While the White House was directly involved in organizing the alliance, it is not involved in daily operations, although Michelle Obama is expected to play a major role in promoting the campaign and encouraging schools to apply, Cooper said.
Getting Fresh
Another principal partner in the Let’s Move alliance is United Fresh, a produce industry trade group, that began its own salad bar campaign two years ago backing legislation sponsored by Rep. Sam Farr (D-Calif.) that called on the USDA to increase fruits and vegetables in school meals. Farr represents the produce-growing powerhouse Salinas Valley.
Ray Gilmer, spokesman for United Fresh, said the legislation “never got much traction,” but generated some buzz around salad bars. A year ago, United Fresh began soliciting donations from its corporate members to purchase salad bars and place them in schools. “A lot of companies want to place them in the communities where they operate, a sort of ‘good neighbor’ thing,” Gilmer said.
Gilmer said the United Fresh campaign was low-key, conducted mostly by word of mouth and the internet. To date they’ve given away 60 salad bars and plan to donate an undetermined amount of cash to the Let’s Move campaign. “We’re going to New Orleans for a convention, and we’ve already placed 10 salad bars in schools there,” Gilmer noted.
A third partner in the White House effort is the National Fruit and Vegetable Alliance, comprising the USDA, the Center for Disease Control and Prevention (CDC), and such disparate groups as the American Cancer Society and the California Department of Public Health.
The CDC has emerged as a leader of the group, taking up fruits and vegetables as a key ingredient to preventing diet-related diseases such as obesity and Type 2 diabetes.

**Exercise requirements**
1. According to the passage on school salad bars, how many salad bars has United Fresh given away to date?
2. Reproduce word for word the stretch of the passage on school salad bars from "The CDC has" through "Type 2 diabetes.".
The entries that come next have nothing to do with the passage on school salad bars.

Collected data
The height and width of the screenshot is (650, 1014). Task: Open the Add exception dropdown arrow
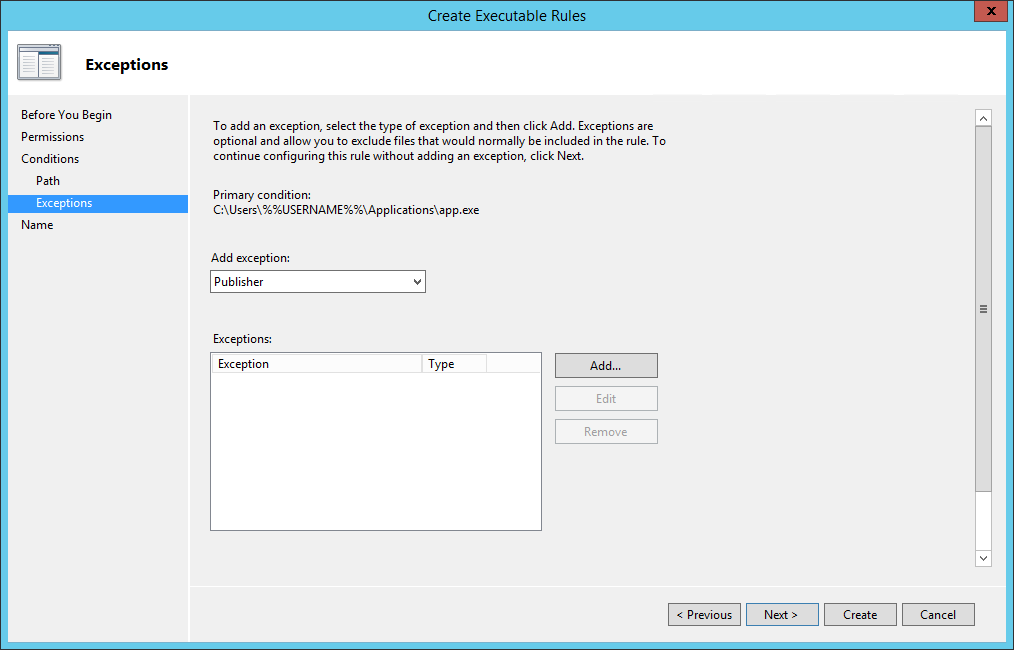point(417,282)
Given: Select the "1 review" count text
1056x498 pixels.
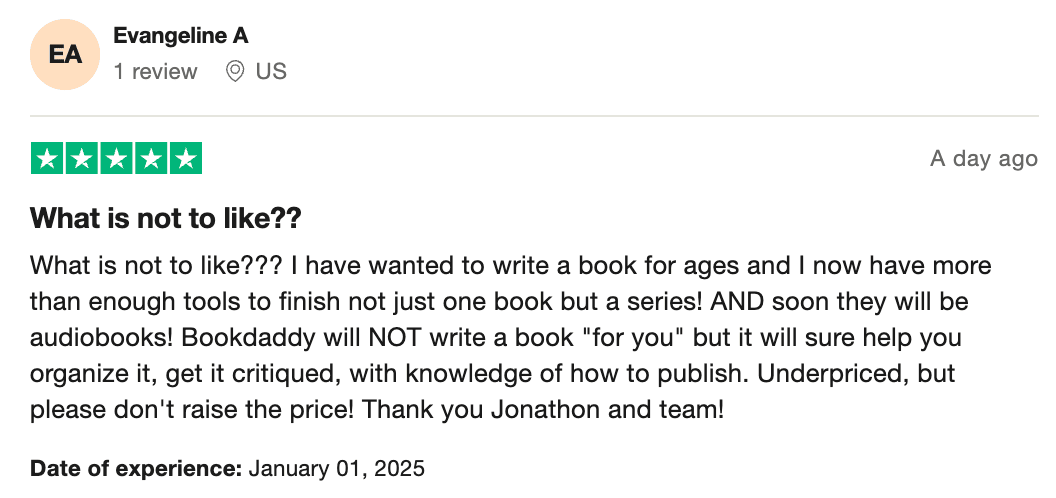Looking at the screenshot, I should pos(155,72).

**Results of the tasks**
1. 60 salad bars.

2.
The CDC has emerged as a leader of the group, taking up fruits and vegetables as a key ingredient to preventing diet-related diseases such as obesity and Type 2 diabetes.